__OBJECTIVE__
Please pull out every line of the items below that contains the word "This".
--- SOURCE MATERIAL ---
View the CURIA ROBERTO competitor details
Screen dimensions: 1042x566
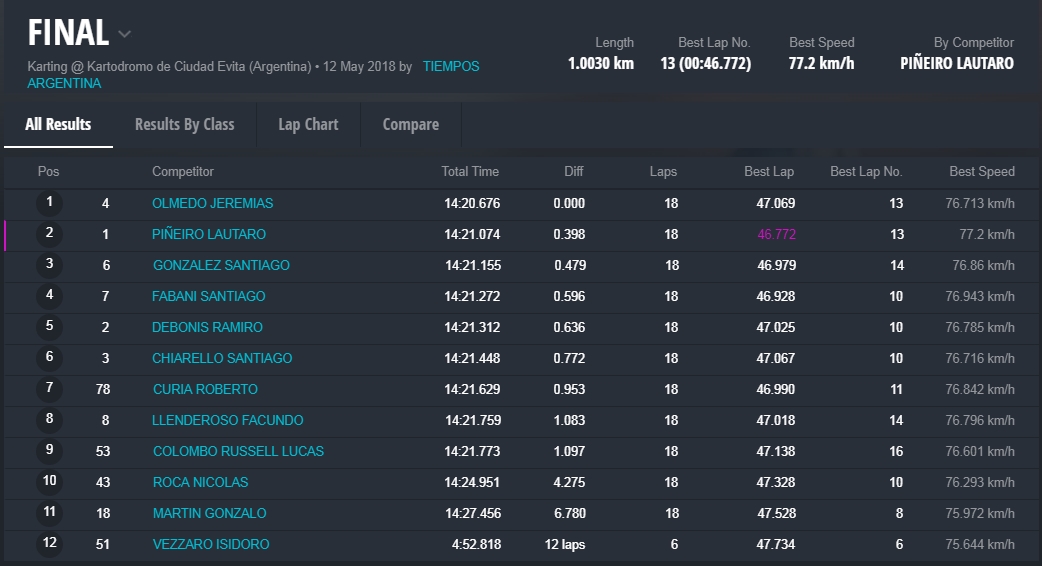tap(205, 389)
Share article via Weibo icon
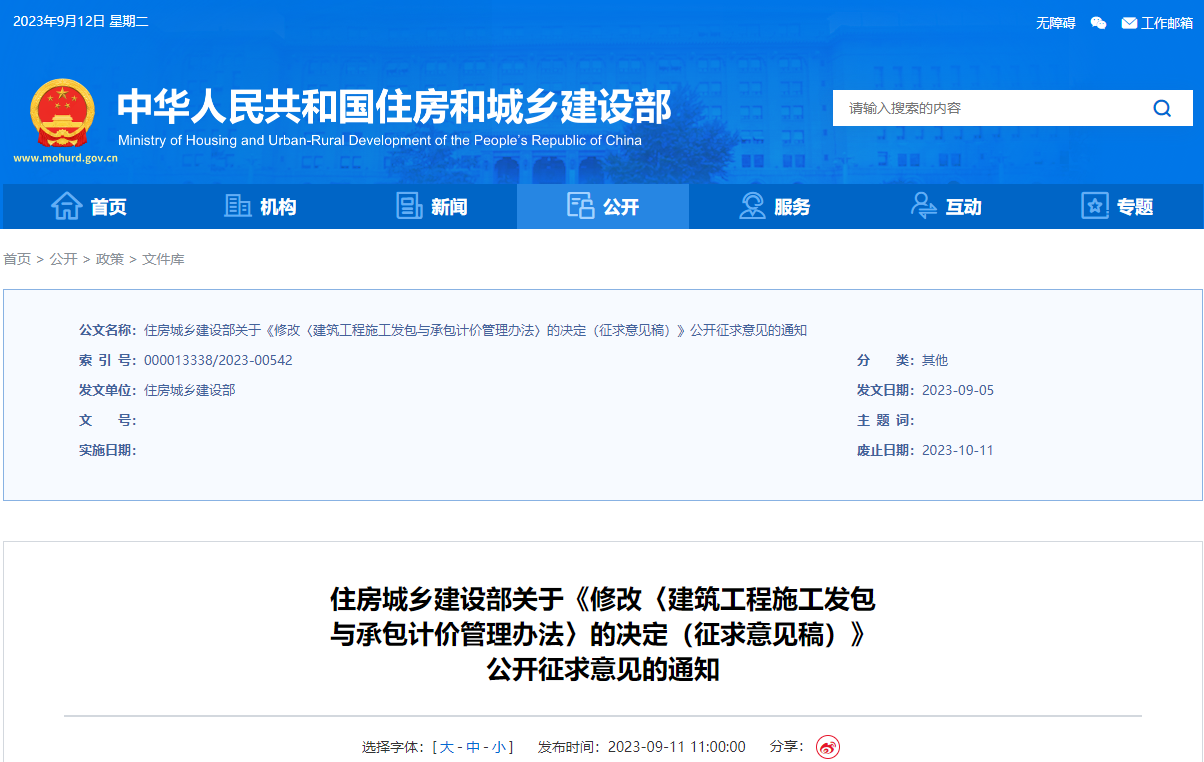 tap(827, 747)
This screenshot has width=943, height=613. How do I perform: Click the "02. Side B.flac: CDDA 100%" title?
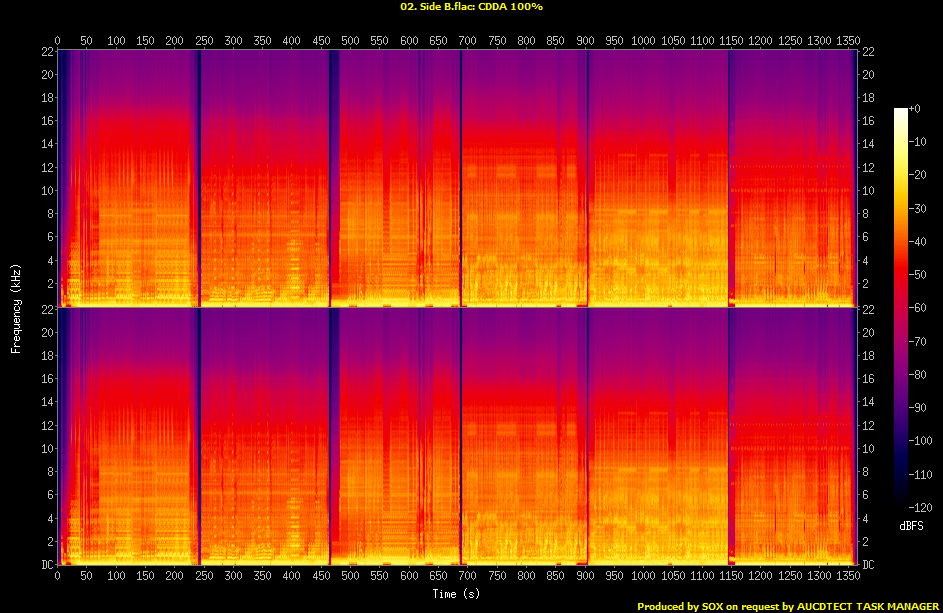pyautogui.click(x=471, y=7)
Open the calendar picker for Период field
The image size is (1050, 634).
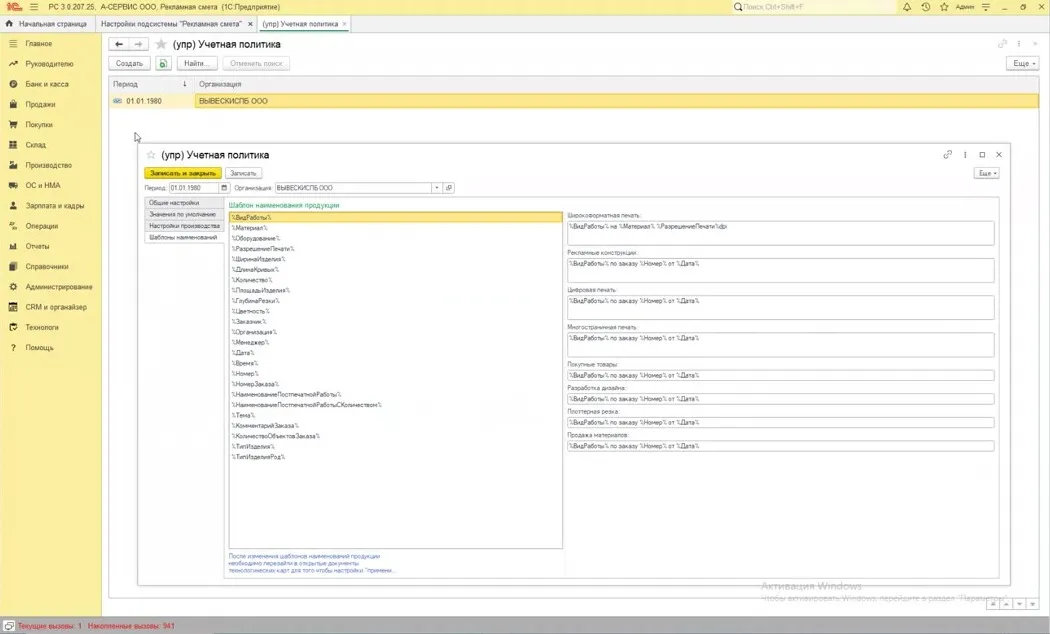click(x=224, y=188)
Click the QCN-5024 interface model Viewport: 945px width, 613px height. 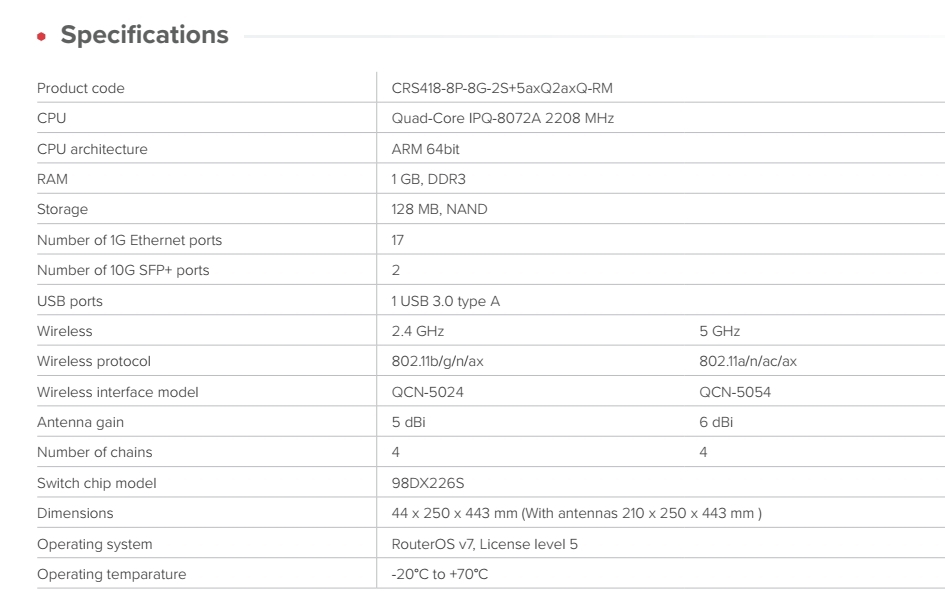(427, 392)
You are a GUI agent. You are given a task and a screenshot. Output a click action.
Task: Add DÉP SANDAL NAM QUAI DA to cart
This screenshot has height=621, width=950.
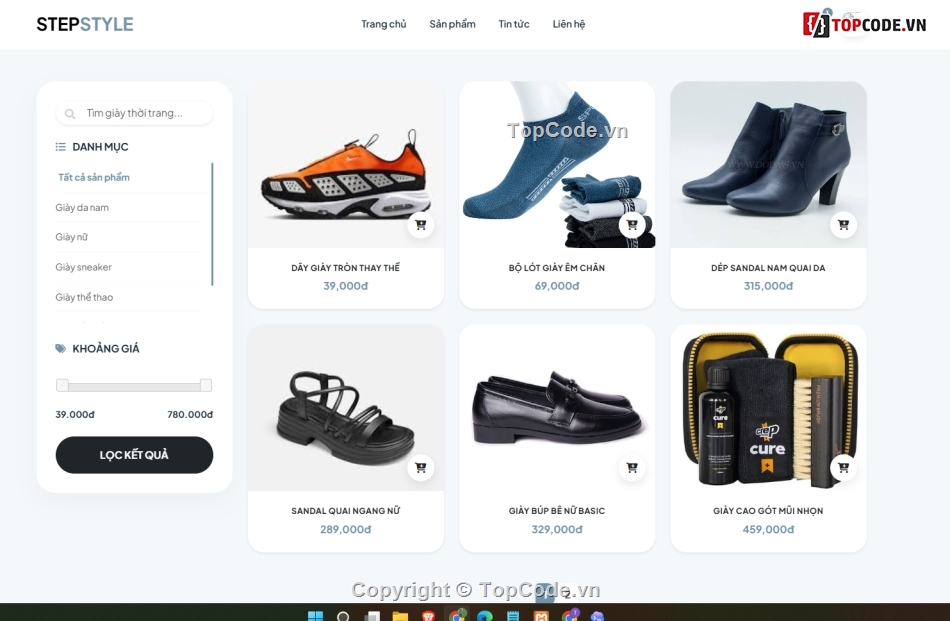[x=843, y=225]
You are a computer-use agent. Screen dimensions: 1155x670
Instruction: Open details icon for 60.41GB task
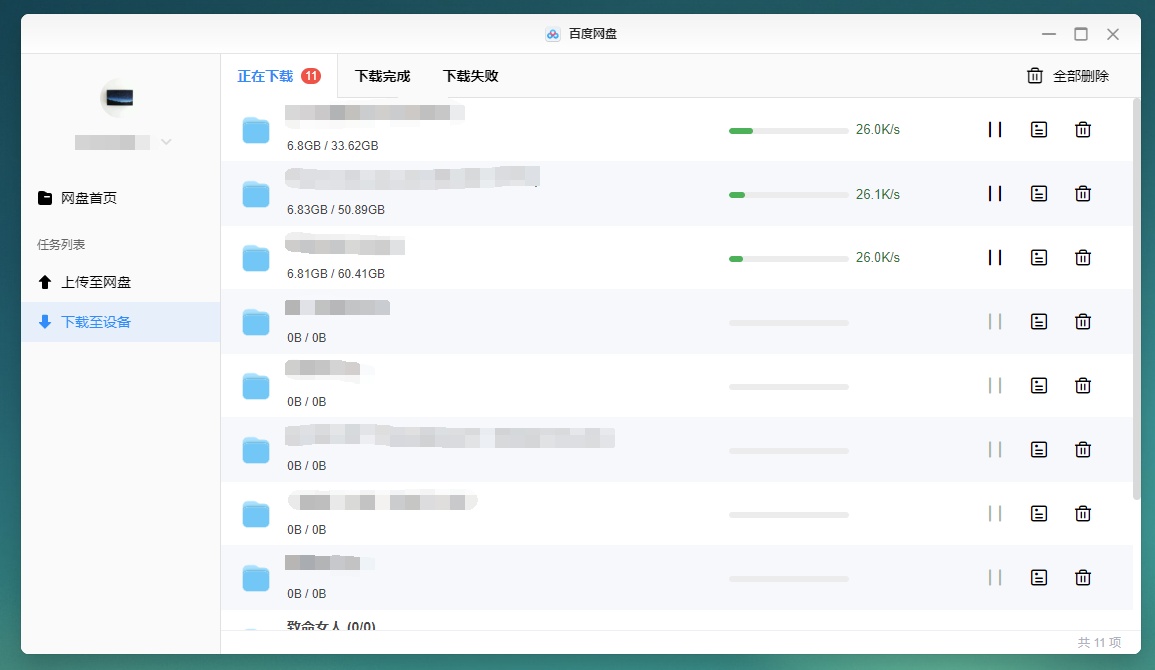(x=1039, y=258)
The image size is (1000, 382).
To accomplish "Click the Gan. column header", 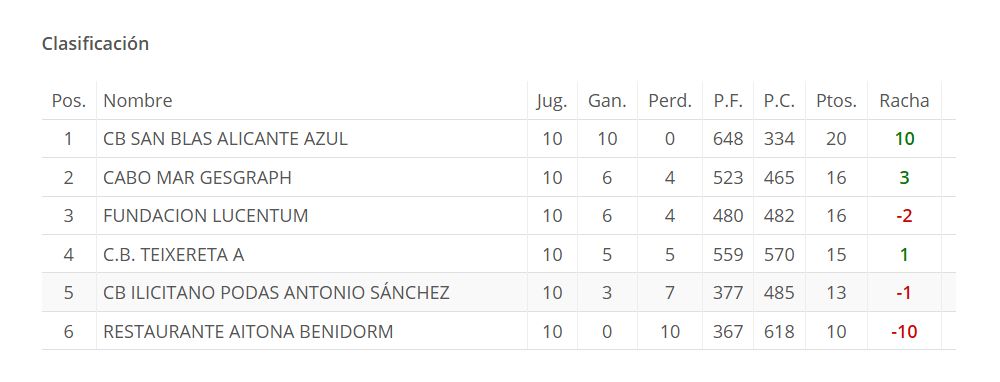I will [x=607, y=101].
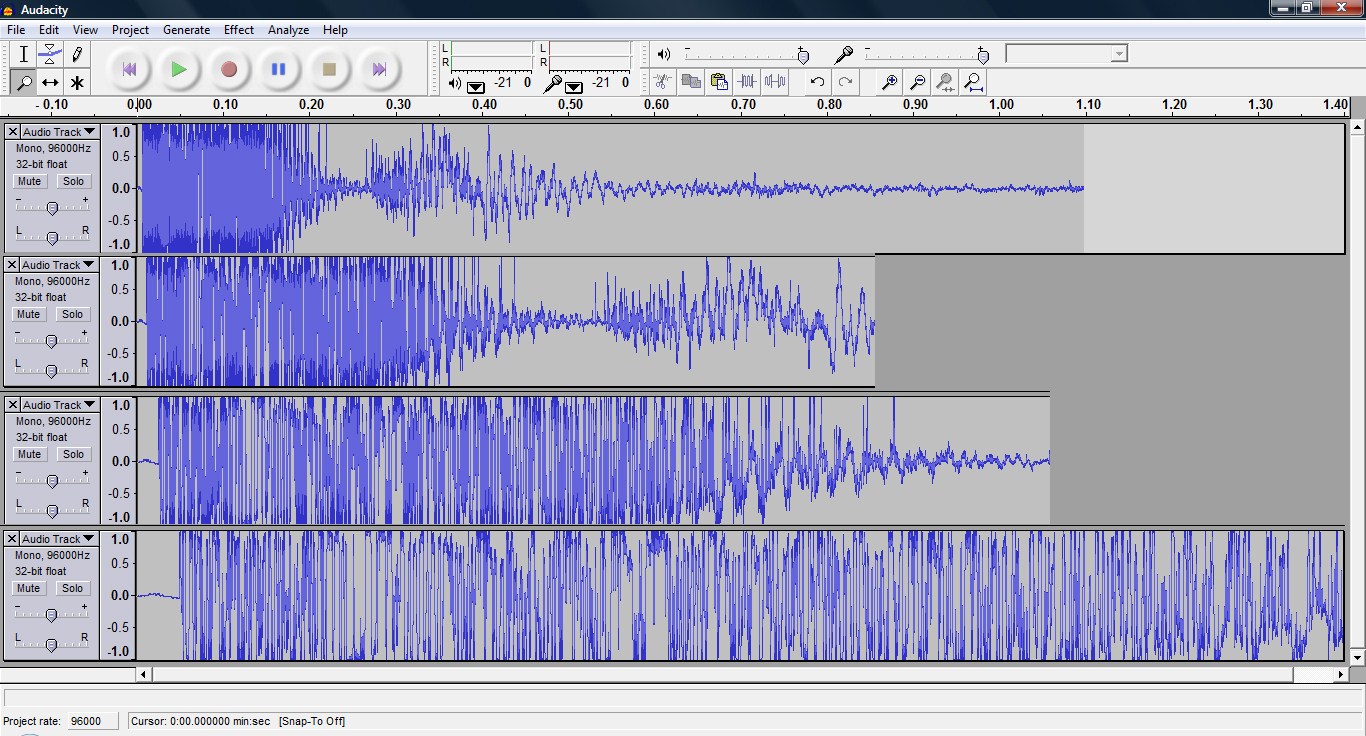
---
__EXERCISE RESULT__
This screenshot has width=943, height=613. How do I perform: Click the "02. Side B.flac: CDDA 100%" title?
This screenshot has height=621, width=950.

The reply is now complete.